Although planes can fly high enough, the curve is still incredibly subtle and requires a wide field of view that is generally not possible from a passenger window.

So if we can’t personally see it, how do we know that the Earth is round?

The idea of a spherical Earth is not a recent concept. Greek philosophers Pythagoras, Plato and Aristotle had come to the conclusion more than 2,000 years ago, after observing the Earth’s curved shadow on the Moon during lunar eclipses.

Eratosthenes, the chief librarian at the Library of Alexandria, even calculated the circumference of the Earth in 240BC, based on the differing angles of the Sun at locations hundreds of miles apart.

By 1522, Ferdinand Magellan made the first circumnavigation of the globe, proving there was no edge of the world for ships to fall off.

However, it was not until 1930 that the curvature of the Earth was first pictured, when Capt Albert Stevens of the US army air corps took an aerial photograph over Argentina, clearly showing the horizon slightly bending.

Five years later, Capt Stevens took a high-altitude balloon 72,395ft in the air, capturing a more pronounced curve, and by 1946 the US had sent a missile with a camera attached about 65 miles up, giving us the first glimpse of Earth from space.

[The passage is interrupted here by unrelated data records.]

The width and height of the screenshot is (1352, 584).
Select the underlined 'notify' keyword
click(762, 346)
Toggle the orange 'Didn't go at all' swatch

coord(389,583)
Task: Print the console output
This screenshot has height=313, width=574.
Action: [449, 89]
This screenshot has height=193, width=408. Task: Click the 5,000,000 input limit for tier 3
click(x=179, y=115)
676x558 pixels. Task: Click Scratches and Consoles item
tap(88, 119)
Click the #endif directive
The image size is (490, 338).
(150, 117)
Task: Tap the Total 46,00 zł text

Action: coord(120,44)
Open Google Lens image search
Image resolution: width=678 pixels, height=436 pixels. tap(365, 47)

From the 1950s, satellites had started to send back the first images of Earth. By the following decade, humans were in space and able to witness the spherical planet in person.

Flat-Earthers will argue that the world’s space programmes are a giant conspiracy – ironically they sometimes term it a “global conspiracy” – yet in 2016, Oxford University calculated that such a conspiracy would have involved so many people that it would have been exposed within four years.

Even if you refuse to believe the decades of satellites, orbiters and astronauts from multiple competing space agencies, there are easy demonstrations that can be done from Earth that prove the planet is round.

A simple one is viewing large objects from far away, such as mountains. Their tops will always come into view before their bases.

The stars are another good indicator. From the Northern Hemisphere, Polaris, or the pole star, sits nearly exactly over the North Pole. Travel to the Southern Hemisphere, and it gradually sinks towards the horizon before it disappears completely. This effect is impossible on a flat Earth, as it would never be out of sight.

The movement of the constellations, arcing into view and then out again, is also only possible because the Earth is round and spinning while stars stay fixed in space.

Likewise, during a lunar eclipse the Earth passes between the sun and the Moon, casting a circular shadow on the Moon no matter where it is viewed on the planet.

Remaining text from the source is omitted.